Lumberjacks were lousy with bedbugs and lice.
Common knowledge in the 1880’s was to avoid the hemlock tree.
Lumberjacks thought this slow-growing, long-lived evergreen that lent elegance to the landscape brought blood-sucking bugs to your bed. It was believed by woodsmen the conifer gave shelter to bedbugs during some part of their life cycle. When looking for a tree to lean against or sleep under any man with common sense avoided the hemlock.
Lumbermen working in Michigan’s forests walked back to their base camp at the end of each day where bunkhouses sheltered from thirty to a hundred ‘jacks each night. The men slept fully dressed on wooden boards padded with twigs. They covered themselves with horse blankets. The long, low, log buildings were overcrowded, overheated and smokey. The air smelled of sweat and dirty socks.
Men with head lice from sleeping in hay lofts or bedbugs from leaning on hemlocks brought the plague to their fellow bunkers. Men in the timber woods had to be resourceful. Their solutions for destroying the vermin were often creative. Some even worked.
One fix was to seal all openings, windows, doors and cracks between the logs. Then the men would run a steam hose from a locomotive and fill the building with hot, wet air. The solution worked as long as a steam engine was available, and it worked until the next infestation arrived to feed on the sleeping woodsmen.
When a ‘jack noticed the quarter-inch bugs walking around coal oil spilled on the floor planks early one morning, his observation led to a plan to keep bugs out of beds and off chairs and tables. He had the men stand their furniture legs in empty Copenhagen cans filled with coal oil. The bugs that ventured up the cans died when they dropped into the acrid-smelling oil.
The bugs modified their maneuver. The creatures crawled up the walls, crept across the ceiling and dropped down on the sleeping ‘jacks.
The logmen reshaped their defense and stretched large white sheets over their beds suspended from the ceiling on strings. Around the edge of the sheet the resourceful men poured strips of sticky molasses. Early the next morning the bedbugs dropped on the white sheets instead of the men.

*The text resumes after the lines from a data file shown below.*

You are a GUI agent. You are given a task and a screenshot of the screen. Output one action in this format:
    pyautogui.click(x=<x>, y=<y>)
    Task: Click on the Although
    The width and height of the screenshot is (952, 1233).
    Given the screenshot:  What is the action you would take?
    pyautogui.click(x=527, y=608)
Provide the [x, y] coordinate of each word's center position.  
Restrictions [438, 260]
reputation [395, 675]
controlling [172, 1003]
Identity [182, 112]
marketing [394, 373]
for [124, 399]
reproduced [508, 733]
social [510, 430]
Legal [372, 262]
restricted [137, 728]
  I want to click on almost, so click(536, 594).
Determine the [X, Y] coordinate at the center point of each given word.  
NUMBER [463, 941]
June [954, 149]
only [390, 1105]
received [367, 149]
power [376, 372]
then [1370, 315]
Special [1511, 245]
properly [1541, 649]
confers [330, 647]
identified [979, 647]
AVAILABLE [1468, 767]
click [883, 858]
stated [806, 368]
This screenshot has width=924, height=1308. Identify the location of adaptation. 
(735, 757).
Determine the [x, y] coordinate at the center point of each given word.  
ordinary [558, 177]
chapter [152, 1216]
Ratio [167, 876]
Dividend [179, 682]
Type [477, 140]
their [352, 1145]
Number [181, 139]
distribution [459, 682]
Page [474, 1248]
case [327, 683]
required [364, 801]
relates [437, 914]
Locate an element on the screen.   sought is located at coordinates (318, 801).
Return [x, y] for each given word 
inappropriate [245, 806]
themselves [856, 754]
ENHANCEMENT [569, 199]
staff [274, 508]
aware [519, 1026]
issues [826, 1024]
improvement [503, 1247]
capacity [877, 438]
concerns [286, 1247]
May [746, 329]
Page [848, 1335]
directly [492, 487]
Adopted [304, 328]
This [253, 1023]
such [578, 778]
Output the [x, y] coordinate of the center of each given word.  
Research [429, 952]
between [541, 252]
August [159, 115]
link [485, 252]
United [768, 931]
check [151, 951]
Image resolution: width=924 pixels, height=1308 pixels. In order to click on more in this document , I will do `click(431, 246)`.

Adapting, the insects moved across the sheets and were about to parachute from the edge when their legs became mired in molasses. When the ‘jacks awoke they were well rested and cheerful. They let down the sheets and swept the bugs into the fire.
White sheets were at a premium in the lumber woods. An idea man from the bunkhouse came up with a simple solution. He poured a strip of molasses on the floor around his bed. The bedbugs that tried to crawl over were glued to the molasses and met their end the next morning under one of the men’s size fourteens. The idea was a success until the molasses drew swarms of ants that were worse than the bedbugs.
Another idea man lined his bunk with cedar slats. He knew moths avoided cedar and learned bedbugs were not fond of the smell either. The insects marched by his bunk and fed on his neighbor.
A Native American woodsman used his family’s cure. He crushed the leaves of wild mint, rosemary and aromatic lavender sprinkled around his sleeping area. The men around him complained. They preferred bedbugs to the stench of fresh herbs.
My father told me how my grandmother kept bedbugs from invading her log cabin. When my grandfather came home for the weekend, no matter the weather, he had orders to strip naked before he would be let inside the house. The lumberjack followed instructions without complaint and knocked on the door when he was naked. The shivering woodsman was greeted by a hot bath in a washtub and a bar or homemade soap. While he soaked and scrubbed his wife dropped his clothes in a washtub to boil clean and then hung them before an open fire to dry. After a hot meal Grandpa got to crawl in between grandma’s clean, bedbug-free sheets for a tumble and a good sleep.